▸ Tarefas propostas:
A - Responda com base no trecho sobre o Relatório Cruls:
(i) Em que anos a comissão percorreu a região do Brasil Central?
(ii) Onde JK fez o célebre pronunciamento?
(iii) Que dimensões teria o alongamento formado pela pequena barragem recomendada por Cruls?
B - Dê continuidade ao trecho sobre o Relatório Cruls a partir do ponto em que ele termina.

▸ Trecho para leitura:

Os estudos elaborados por essa comissão, após a exploração do Brasil Central, comporiam o chamado Relatório Cruls, que seria utilizado como parâmetro para os projetos de urbanização e construção da nova Capital. A comissão percorreu aquela região nos anos 1892/1893, levantou sítios, rios, relevos e planícies e inventariou todos os dados que balizariam os limites do futuro Distrito Federal. De modo que, quando JK fez o célebre pronunciamento, em uma casa de madeira da antiga Fazenda do Gama, em Goiás, confirmando que cumpriria a Constituição e construiria a nova capital, já estariam disponíveis, para os interessados, as coordenadas topográficas e o conhecimento da fauna e da flora, com aquele fim.

O relatório incluiu até a sugestão para a formação do lago Paranoá, formado pelo rio do mesmo nome e “por dezenas de córregos cujos espelhos d´água ficavam na exata cota mil, o que de fato veio a ocorrer”. Segundo Sautchuk, Cruls aproveitou um desvão identificado no local, para recomendar a construção de uma pequena barragem, que formaria um alongamento de 25 km por 16 km.

▸ Material fornecido:
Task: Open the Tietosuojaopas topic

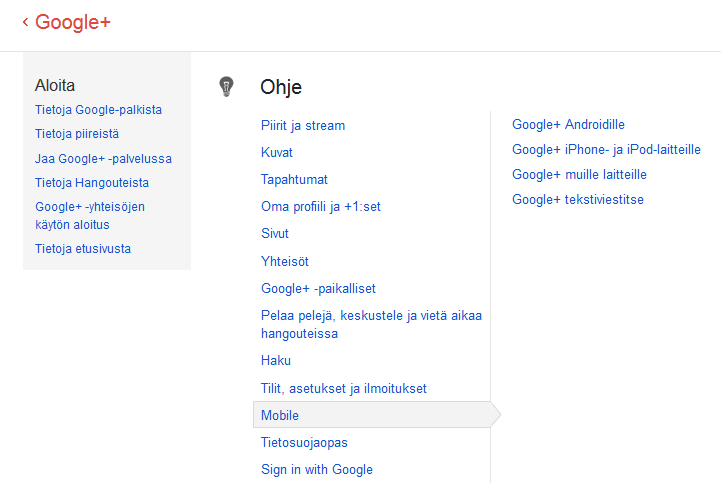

▸ Respostas às tarefas:
A -
(i) Em 1892/1893.
(ii) Em uma casa de madeira da antiga Fazenda do Gama, em Goiás.
(iii) 25 km por 16 km.

B -
O Relatório Cruls foi apresentado ao governo brasileiro ainda naquele ano de 1893 e aprovado pelo Congresso no ano seguinte. O documento instruiu o governo Getúlio Vargas a empreender, nas décadas de 1930 e 1940, a Marcha para o Oeste, que ajudou a tirar o País de sua letárgica modorra litorânea, para o desbravamento do Brasil Central e, depois, na época de JK, a construção de Brasília.

Cruls é um livro pequeno, não mais do que 158 páginas. Contudo, é mais uma peça encaixada na composição da história brasileira. Para ler, refletir, preservar.